Generally, in the development of our model and training stack, we’ve leveraged our comprehensive understanding of conventional weather models — an understanding we wouldn’t have were we solely AI researchers. This manifests itself not in the model architecture itself,2 but rather in everything else. Our deep knowledge of NWP has let us avoid common pitfalls numerous times when designing our systems.

We’ve also made advancements on the AI side of things, of course. While we aren’t yet revealing all the techniques we use under the hood, we did make a number of key advancements that we have yet to see in literature. To that end, if you specialize in vision transformers and are reading this, please reach out. While we aren’t yet sharing them openly on the internet, the same doesn’t apply to individuals. If our techniques truly haven’t been used for vision transformers before, we may be interested in publishing (and already have a witty name picked out!).

One such advancement related to significantly reducing the VRAM requirements of vision transformers, allowing us to scale them much further while still using GPU’s with very limited VRAM. When we move our training runs to the cloud, this will enable scaling the models significantly further, as it’s a key ingredient for unlocking longer autoregressive training. This in turn is a key step on our roadmap to further improve performance, particularly at long lead times.

Results

Across all variables, altitudes, and lead times tested, WindBorne WeatherMesh significantly outperforms ECMWF. WeatherMesh also significantly outperforms GraphCast at the time horizons for which it was designed. As noted in the model section, WeatherMesh has not yet been trained for longer time horizons, yet despite this temporary limitation, performance remains strong even at longer lead times.

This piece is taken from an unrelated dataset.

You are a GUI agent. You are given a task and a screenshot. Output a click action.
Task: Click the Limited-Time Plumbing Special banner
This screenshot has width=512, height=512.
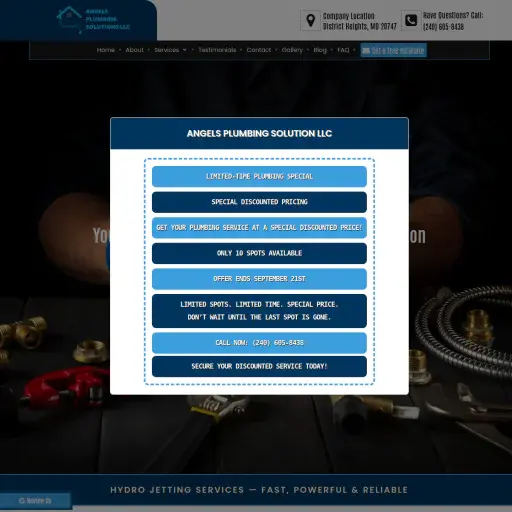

In the following charts & tables, the units are in percent improvement to RMSE: an improvement of 100% would represent a perfect forecast. As it is defined as improvement, higher is better. Comparisons to ECMWF were done running WeatherMesh in ensemble mode with 51 members. While comparing WeatherMesh in ensemble mode to GraphCast would likely further strengthen WindBorne’s RMSE advantage, this isn’t as apples-to-apples and as such were done running WeatherMesh in deterministic mode. All evaluations were done at 0.25 degree resolution.

Improvement to 500 hPa geopotential height
Improvement to mean sea level pressure
Improvement to 850 hPa temperature
Improvement to 2m temperature

Quite frankly, we were stunned by the magnitude of these improvements — especially knowing how many areas of our model can be further advanced with minimal work, e.g. extending autoregressive training. We’re excited to see what happens next.






1 We use Vision Transformers, first explored in 2020 by Dosovitskiy et al for using transformers for image recognition tasks, and in particular SWIN Transformers.

2 As in other applications of AI, this is a common trap for smart researchers and is mostly a fool’s errand. Instead, we design the models for scalability and give it just the right amount of inductive bias — and then we let the model learn.